Alioui, de l’Union des paysans, et Tahar Zbiri ont usé du même dictionnaire. Sauf que ce dernier a été bref. Des travaux pleins d’enseignements se tenaient aussi à l’extérieur de la coupole du 5 Juillet. Des mécontents, des déçus et des éjectés ne cachent pas leur sentiment devant les gens de la presse. Retour dans la salle ovale où le spectacle se poursuit sans apporter de nouveauté. Mais il fallait occuper ces heures, ce temps d’attente et donner l’air de réellement travailler, de réellement «congresser». En fait, on attendait le rapport de la commission de validation des candidatures au congrès. Arrive enfin, vers 13 heures, Saïd Barkat, le président de la commission de tri des délégués, avec sous le bras la chemise du rapport tant attendu.

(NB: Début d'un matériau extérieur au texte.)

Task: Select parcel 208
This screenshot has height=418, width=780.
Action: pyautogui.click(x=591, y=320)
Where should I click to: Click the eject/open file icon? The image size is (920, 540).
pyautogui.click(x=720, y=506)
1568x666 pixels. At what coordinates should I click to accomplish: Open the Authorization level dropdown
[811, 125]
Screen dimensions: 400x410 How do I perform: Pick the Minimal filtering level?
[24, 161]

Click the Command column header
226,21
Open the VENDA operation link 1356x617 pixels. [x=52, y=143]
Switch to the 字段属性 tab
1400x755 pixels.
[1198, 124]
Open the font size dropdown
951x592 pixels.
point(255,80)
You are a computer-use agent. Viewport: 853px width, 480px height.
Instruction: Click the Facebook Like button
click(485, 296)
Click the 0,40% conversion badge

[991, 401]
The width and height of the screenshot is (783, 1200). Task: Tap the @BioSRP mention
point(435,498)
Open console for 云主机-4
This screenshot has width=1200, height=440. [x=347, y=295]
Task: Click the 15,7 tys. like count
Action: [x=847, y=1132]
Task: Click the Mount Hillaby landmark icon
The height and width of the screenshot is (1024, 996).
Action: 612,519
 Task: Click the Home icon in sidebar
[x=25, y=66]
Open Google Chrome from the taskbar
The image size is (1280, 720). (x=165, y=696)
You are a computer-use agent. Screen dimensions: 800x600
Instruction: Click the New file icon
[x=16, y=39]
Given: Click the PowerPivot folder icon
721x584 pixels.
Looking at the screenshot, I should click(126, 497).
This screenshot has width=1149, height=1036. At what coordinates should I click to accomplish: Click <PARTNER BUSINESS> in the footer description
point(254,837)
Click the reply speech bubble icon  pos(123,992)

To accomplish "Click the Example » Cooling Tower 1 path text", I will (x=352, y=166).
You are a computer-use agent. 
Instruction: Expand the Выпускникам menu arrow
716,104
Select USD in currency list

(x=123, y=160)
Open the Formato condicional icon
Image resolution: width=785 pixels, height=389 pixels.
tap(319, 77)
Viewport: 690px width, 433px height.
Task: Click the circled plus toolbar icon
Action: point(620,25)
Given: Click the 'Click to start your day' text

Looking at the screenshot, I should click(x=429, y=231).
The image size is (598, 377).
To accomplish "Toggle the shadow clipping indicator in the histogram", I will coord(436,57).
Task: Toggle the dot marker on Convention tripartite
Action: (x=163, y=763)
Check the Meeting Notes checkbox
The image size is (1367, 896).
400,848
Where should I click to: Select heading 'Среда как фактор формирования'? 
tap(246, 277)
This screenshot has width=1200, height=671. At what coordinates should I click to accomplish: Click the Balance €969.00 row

Sur les 3.310 congressistes, 348 ne répondent pas aux critères. Si l’on a des précisions sur 76 cas qui sont militants du parti, mais n’ont pas la qualité d’éligibilité au congrès, l’on ne saura pas plus sur le reste. Il y a des militants d’autres partis et des élus sur des listes parallèles. Ils sont tous débusqués, et Belkhadem a demandé à ce que leur soient retirés les badges. Il reste donc 2.962 délégués qui poursuivent les travaux. Mais pour certains, notamment ceux qui étaient dans le camp Benflis, il y aurait plus «d’indus» congressistes. Mais on fait avec pour réussir le congrès dont le clou sera l’élection du secrétaire général. Il y a un seul prétendant: Abdelaziz Belkhadem. L’autre bataille est engagée par les parlementaires dont la rumeur sur leur quota dans le conseil national a vite fait monter le ton. Les élus des deux chambres n’auront droit qu’à 15 sièges. C’est ce que nombre d’entre eux nous ont confié. Et pour imposer un quota respectable, pro Benflis et redresseurs se sont spontanément unis. Les travaux, après une pause méritée, ont repris vers 16 heures. Toutefois, le génie du FLN étant ce qu’il est, les journalistes sont invités à un point de presse animé par le porte-parole du congrès, Boualem Bessaïh. Trop tard pour rebrousser chemin et assister à la bataille du retrait des badges des délégués «illégaux». Idem pour l’installation des cinq commissions. Elles sont, bien entendu, présidées par les membres du bureau du congrès. La soirée s’annonce longue. Très longue pour certains. L’obscurité devrait remplacer les coulisses, leur utilité étant la même dans ce genre de conclave. Les travaux devraient traîner encore demain. Pourquoi ?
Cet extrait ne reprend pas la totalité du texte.